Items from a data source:
|---|

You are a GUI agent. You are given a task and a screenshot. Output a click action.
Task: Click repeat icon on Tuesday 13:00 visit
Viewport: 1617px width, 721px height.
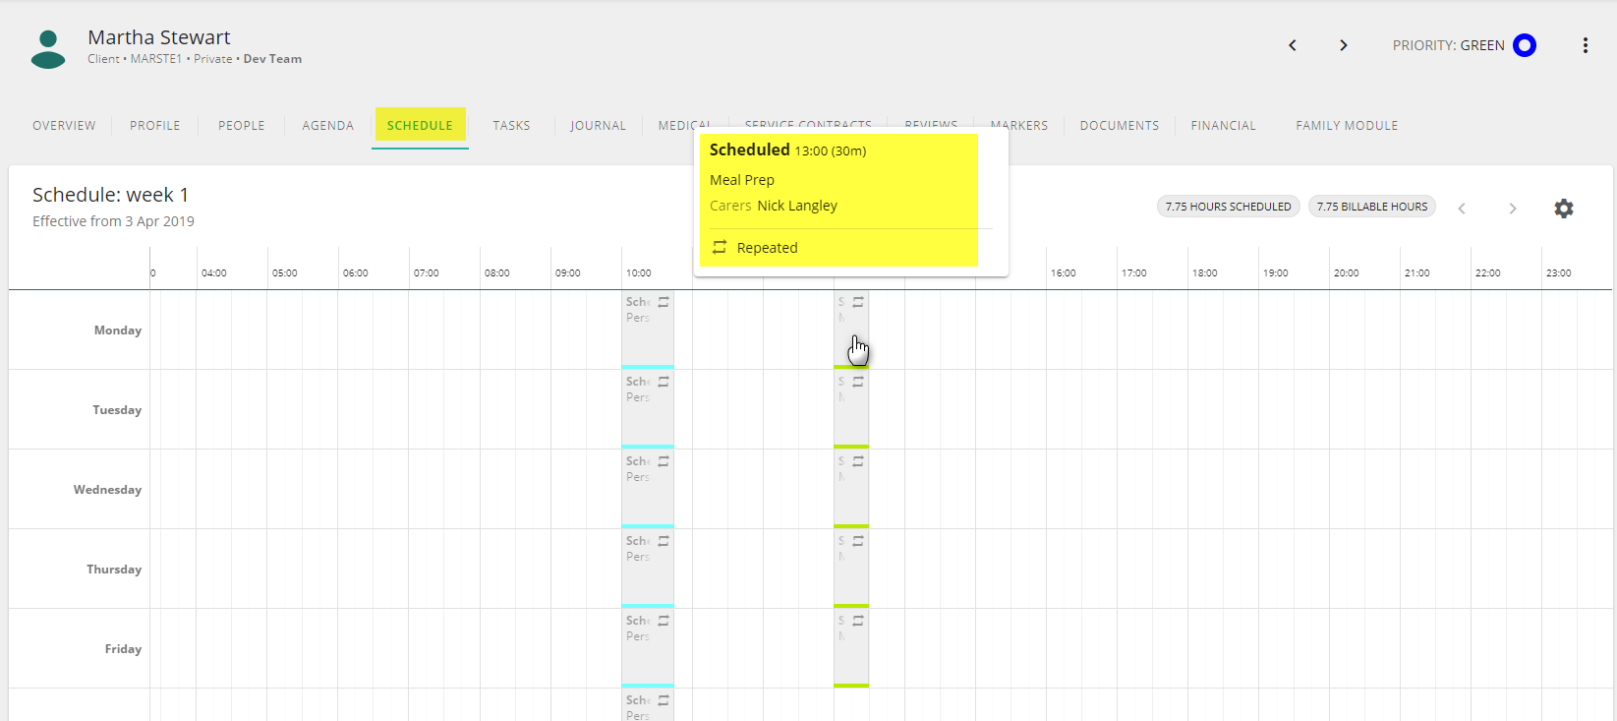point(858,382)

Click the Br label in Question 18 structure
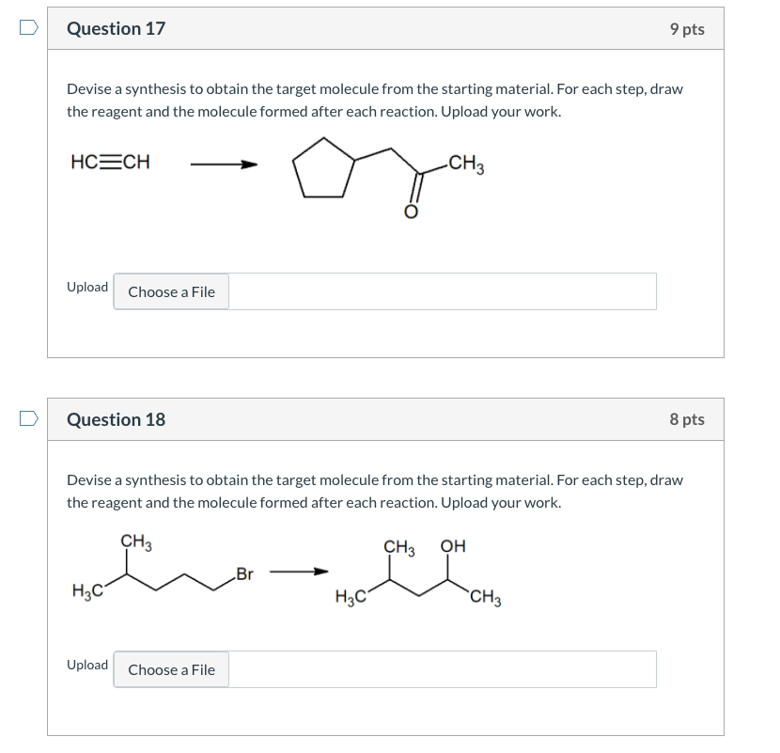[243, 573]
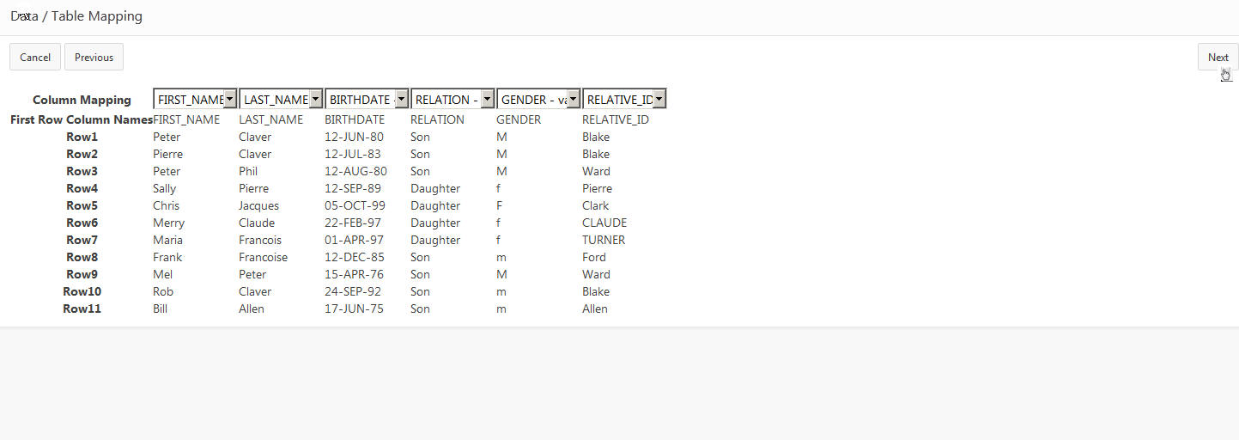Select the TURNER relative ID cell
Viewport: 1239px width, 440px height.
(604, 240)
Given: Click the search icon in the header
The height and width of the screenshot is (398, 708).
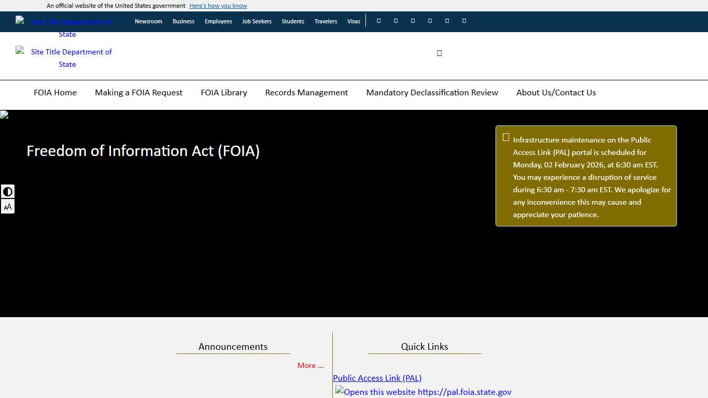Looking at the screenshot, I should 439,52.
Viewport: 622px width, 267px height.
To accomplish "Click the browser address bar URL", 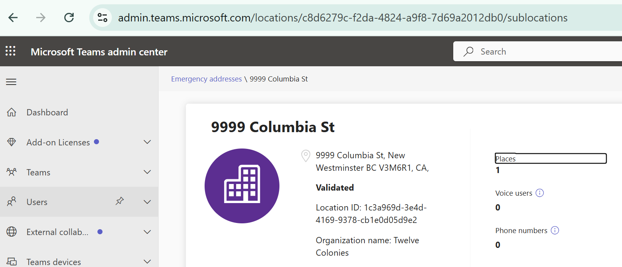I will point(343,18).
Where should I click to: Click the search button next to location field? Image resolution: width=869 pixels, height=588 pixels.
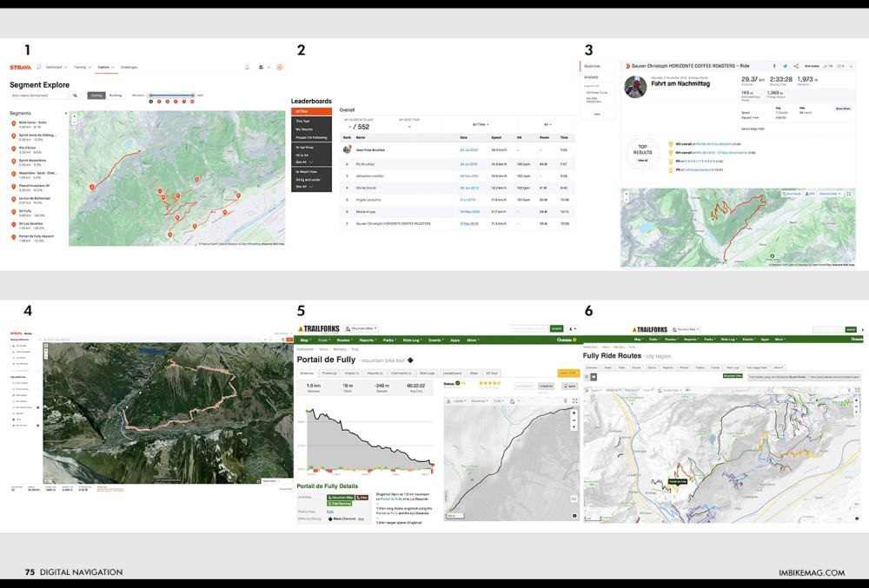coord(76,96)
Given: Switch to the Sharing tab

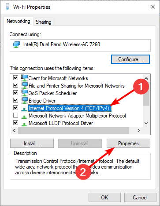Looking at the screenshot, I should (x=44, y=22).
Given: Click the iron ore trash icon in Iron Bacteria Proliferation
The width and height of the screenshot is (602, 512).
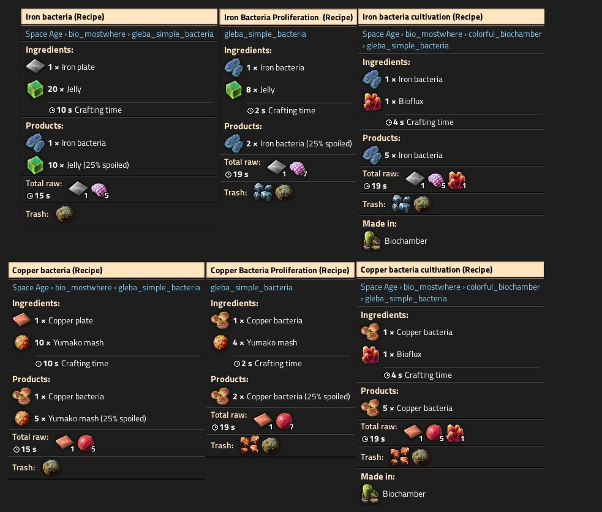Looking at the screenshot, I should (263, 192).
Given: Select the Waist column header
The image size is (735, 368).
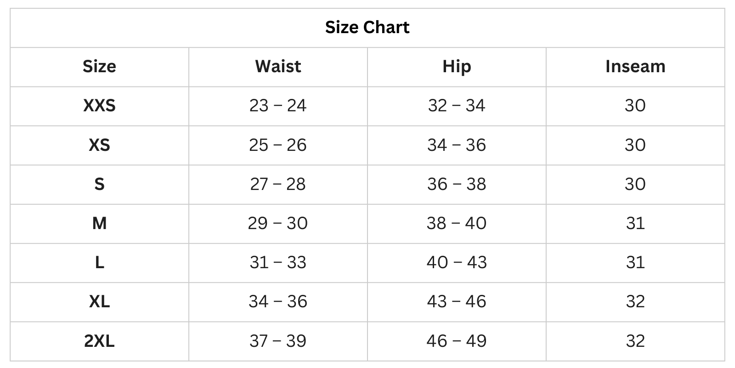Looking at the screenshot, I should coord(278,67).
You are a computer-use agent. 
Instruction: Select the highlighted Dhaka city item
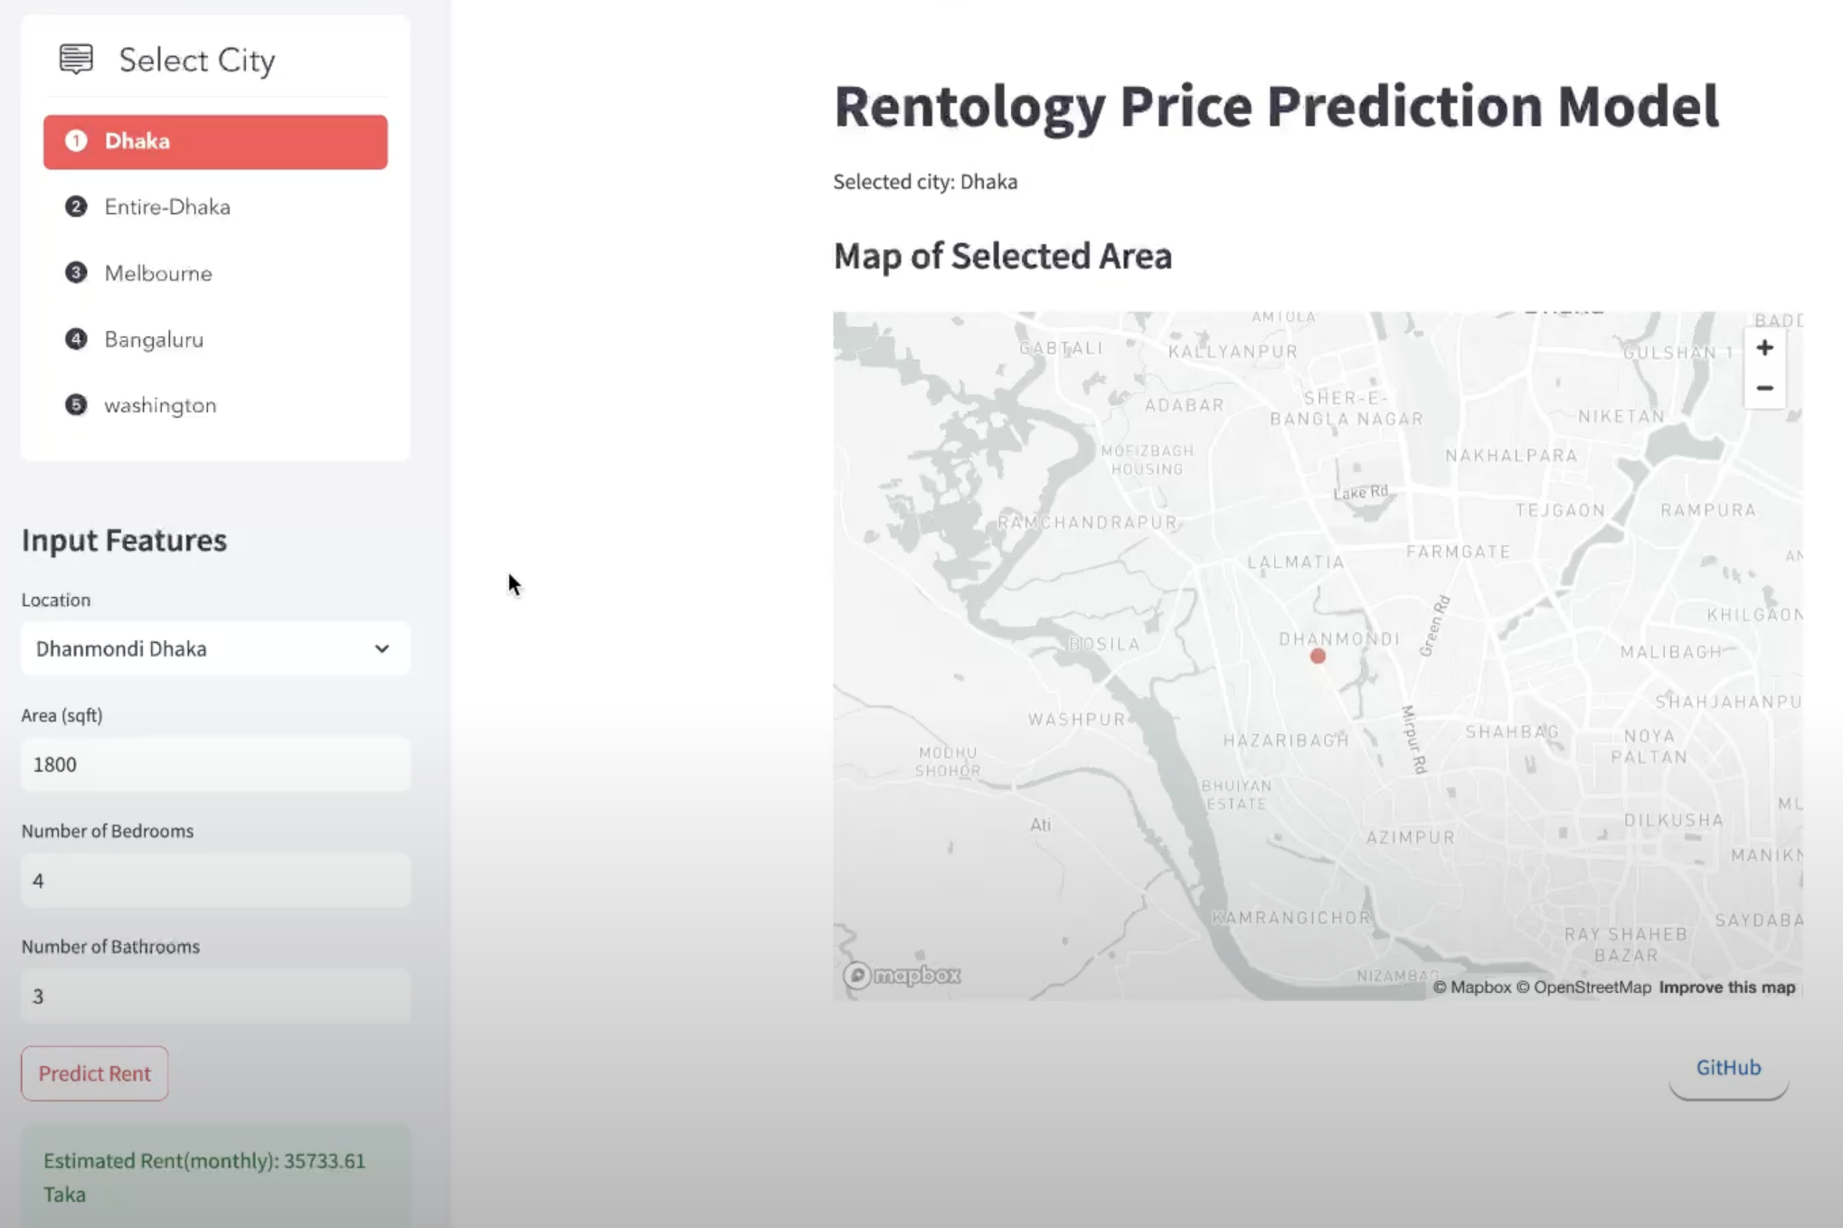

|---|

No pictures go in the copy. Retype exactly the lines from the one with "Given: Click the iron" through the last line of the entries above, both included, and nothing more.

### WRITTEN REPLY
Given: Click the iron ore trash icon in Iron Bacteria Proliferation
The width and height of the screenshot is (602, 512).
Looking at the screenshot, I should (263, 192).
Given: Select the Waist column header
The image size is (735, 368).
Looking at the screenshot, I should coord(278,67).
You are a computer-use agent. 
Instruction: Select the highlighted Dhaka city item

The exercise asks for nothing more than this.